Entscheidungsstichwort (Thema)

Aufhebung eines Schiedsspruchs wegen Verstoßes gegen Parteivereinbarungen

 

Normenkette

ZPO § 1059

 

Verfahrensgang

OLG Frankfurt am Main (Beschluss vom 06.06.2011; Aktenzeichen 26 Sch 13/10)

BGH (Aktenzeichen III ZB 8/11)

 

Tenor

Der in der Schiedssache der Parteien -.../07 - von dem Schiedsgericht, bestehend aus Herrn Prof. A (Vorsitzender des Schiedsgerichts), Herrn Prof. Dr. B und Herrn Dr. C (parteibenannte Schiedsrichter) am 19.03. 2010 erlassene Schiedsspruch wird aufgehoben.

Die Antragsgegnerin hat die Kosten des Verfahrens zu tragen.

Der Gegenstandswert für das Verfahren wird auf 210.658.362 EUR festgesetzt.

 

Gründe

I. Die Antragstellerin begehrt die Aufhebung eines Schiedsspruches, mit dem sie zum Schadensersatz wegen Vertragsverletzung verurteilt wurde.

**GEGEBENE ZEILEN**

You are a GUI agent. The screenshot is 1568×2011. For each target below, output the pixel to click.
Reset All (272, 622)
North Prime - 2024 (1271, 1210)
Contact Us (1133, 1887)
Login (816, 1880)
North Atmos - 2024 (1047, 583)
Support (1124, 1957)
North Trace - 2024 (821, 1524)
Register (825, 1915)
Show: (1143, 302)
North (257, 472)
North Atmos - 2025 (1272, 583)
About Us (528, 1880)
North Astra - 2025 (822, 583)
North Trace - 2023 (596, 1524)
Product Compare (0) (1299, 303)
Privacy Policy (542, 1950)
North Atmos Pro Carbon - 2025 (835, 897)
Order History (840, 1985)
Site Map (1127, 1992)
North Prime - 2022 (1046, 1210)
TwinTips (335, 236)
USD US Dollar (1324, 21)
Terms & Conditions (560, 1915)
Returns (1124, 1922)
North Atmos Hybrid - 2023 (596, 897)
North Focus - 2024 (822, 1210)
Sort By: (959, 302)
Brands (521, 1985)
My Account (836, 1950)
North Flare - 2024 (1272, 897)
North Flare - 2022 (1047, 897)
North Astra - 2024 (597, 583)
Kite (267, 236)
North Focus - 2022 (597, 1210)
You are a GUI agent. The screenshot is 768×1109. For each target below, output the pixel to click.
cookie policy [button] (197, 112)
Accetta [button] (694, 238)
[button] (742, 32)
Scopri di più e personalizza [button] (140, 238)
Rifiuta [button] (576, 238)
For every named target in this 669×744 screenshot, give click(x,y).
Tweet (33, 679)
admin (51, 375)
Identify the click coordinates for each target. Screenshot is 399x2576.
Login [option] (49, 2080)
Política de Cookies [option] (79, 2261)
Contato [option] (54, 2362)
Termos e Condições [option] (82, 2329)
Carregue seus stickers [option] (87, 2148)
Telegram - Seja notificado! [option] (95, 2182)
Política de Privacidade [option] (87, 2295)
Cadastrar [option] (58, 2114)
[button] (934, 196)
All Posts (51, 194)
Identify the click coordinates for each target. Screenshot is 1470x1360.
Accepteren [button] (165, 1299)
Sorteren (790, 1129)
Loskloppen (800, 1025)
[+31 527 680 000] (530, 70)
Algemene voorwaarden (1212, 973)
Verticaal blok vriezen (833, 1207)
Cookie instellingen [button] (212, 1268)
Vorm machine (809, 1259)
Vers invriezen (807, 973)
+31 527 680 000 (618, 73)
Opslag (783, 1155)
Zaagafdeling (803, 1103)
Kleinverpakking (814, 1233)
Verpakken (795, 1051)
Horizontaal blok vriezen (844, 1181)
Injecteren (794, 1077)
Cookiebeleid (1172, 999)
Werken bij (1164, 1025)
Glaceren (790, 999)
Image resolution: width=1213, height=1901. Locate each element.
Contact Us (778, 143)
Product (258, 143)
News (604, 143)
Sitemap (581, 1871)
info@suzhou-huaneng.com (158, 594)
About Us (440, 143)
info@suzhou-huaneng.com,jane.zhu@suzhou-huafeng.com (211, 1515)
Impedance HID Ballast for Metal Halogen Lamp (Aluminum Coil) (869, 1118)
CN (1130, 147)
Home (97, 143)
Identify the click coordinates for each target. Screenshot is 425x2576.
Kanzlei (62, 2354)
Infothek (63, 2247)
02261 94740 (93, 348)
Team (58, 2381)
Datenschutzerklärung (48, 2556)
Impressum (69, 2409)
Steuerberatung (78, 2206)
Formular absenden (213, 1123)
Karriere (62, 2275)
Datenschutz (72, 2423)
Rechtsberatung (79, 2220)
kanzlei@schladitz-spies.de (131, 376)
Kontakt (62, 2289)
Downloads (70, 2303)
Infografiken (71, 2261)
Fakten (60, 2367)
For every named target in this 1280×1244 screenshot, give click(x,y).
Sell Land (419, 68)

**AUFGABEN ZUR ÜBUNG**
1/ Auf welchen Betrag wird der Gegenstandswert für das Verfahren laut Ausgangstext festgesetzt?
2/ Stimmen die folgenden Aussagen mit dem Ausgangstext überein? (a) Der Schiedsspruch wurde am 19.03.2010 erlassen. (b) Die Antragstellerin trägt die Kosten des Verfahrens. (c) Vorsitzender des Schiedsgerichts war Herr Prof. Dr. B.
3/ Geben Sie den Abschnitt des Ausgangstexts wortgetreu wieder, beginnend bei „OLG Frankfurt am“ und endend bei „Verfahrens zu tragen.“.

**LÖSUNGEN JE AUFGABE**
1/ Der Gegenstandswert wird auf 210.658.362 EUR festgesetzt.

2/
(a) Ja: „am 19.03. 2010 erlassene Schiedsspruch“
(b) Nein: „Die Antragsgegnerin hat die Kosten des Verfahrens zu tragen.“
(c) Nein: „Herrn Prof. A (Vorsitzender des Schiedsgerichts)“

3/
OLG Frankfurt am Main (Beschluss vom 06.06.2011; Aktenzeichen 26 Sch 13/10)

BGH (Aktenzeichen III ZB 8/11)

 

Tenor

Der in der Schiedssache der Parteien -.../07 - von dem Schiedsgericht, bestehend aus Herrn Prof. A (Vorsitzender des Schiedsgerichts), Herrn Prof. Dr. B und Herrn Dr. C (parteibenannte Schiedsrichter) am 19.03. 2010 erlassene Schiedsspruch wird aufgehoben.

Die Antragsgegnerin hat die Kosten des Verfahrens zu tragen.